13. The method of claim 1, wherein, in step (b), the fluorescence signal is measured at regular time intervals from the start of the heating to the completion of the DNA denaturation,

the fluorescence signal measured at a time point Tx among the measured fluorescence signals is selected, and

the fluorescence signal measured at the time point Tx is a fluorescence signal measured at a time point at which a temperature higher than the melting point of an amplified product of the internal control sequence is reached.

14. The method of claim 13, wherein, in step (b), the fluorescence signal (signal B) measured at the start of the heating comprises a fluorescence signal of an amplified product of the target sequence and a fluorescence signal of an amplified product of the internal control sequence, and

the fluorescence signal (signal A) measured at the time point Tx comprises only the fluorescence signal of the amplified product of the target sequence.

15. The method of claim 1, wherein the interval in step (b) is 0.5 to 1 second.

16. The method of claim 1, wherein the method further comprises checking whether there is a false negative by checking whether the internal control sequence is amplified or not.

17. The method according to claim 5, wherein, in the cooling of the reaction vessel, the heating block is fixed at a position, and the reaction vessel is moved upward to a predetermined position from the heating bock and so that the reaction vessel and the heating block are separated from each other.
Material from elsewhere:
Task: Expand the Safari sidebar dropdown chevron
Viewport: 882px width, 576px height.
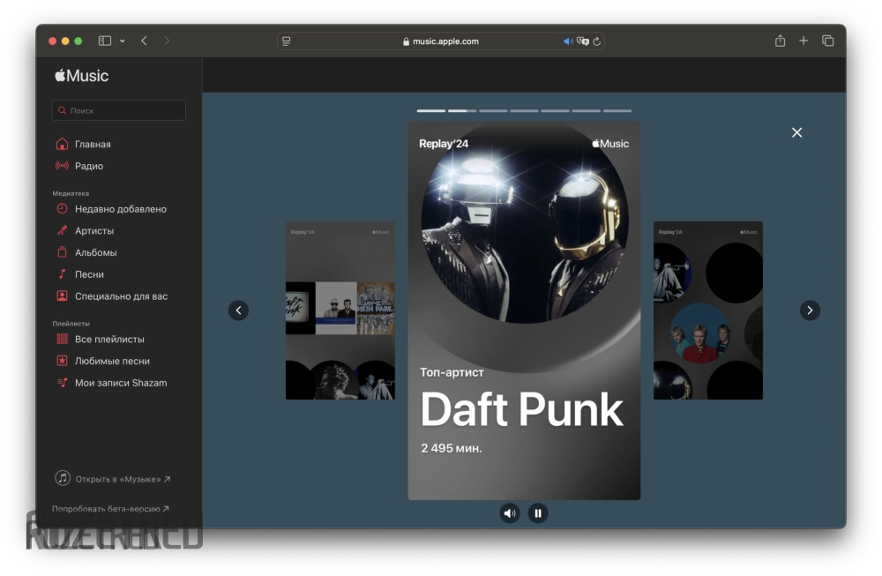Action: pyautogui.click(x=122, y=41)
18. The method according to claim 5, wherein, in the cooling of the reaction vessel, the reaction vessel is fixed at a position, and the heating block is moved downward to a predetermined position under the reaction vessel so that the reaction vessel and the heating block are separated from each other.

19. The method according to claim 5, wherein, in the cooling of the reaction vessel, a predetermined time period is determined by the following general Formula 1.

t=4+2*e−(v−7.4)/6.2  [General Formula 1]

In the above general Formula 1, t means a predetermined time, and v is the speed of the artificial air flow.

20. The method according to claim 5, wherein the reaction vessel and the heating block are spaced by a distance of 0.5 to 2 cm in a state in which the reaction vessel and the heating block are separated from each other.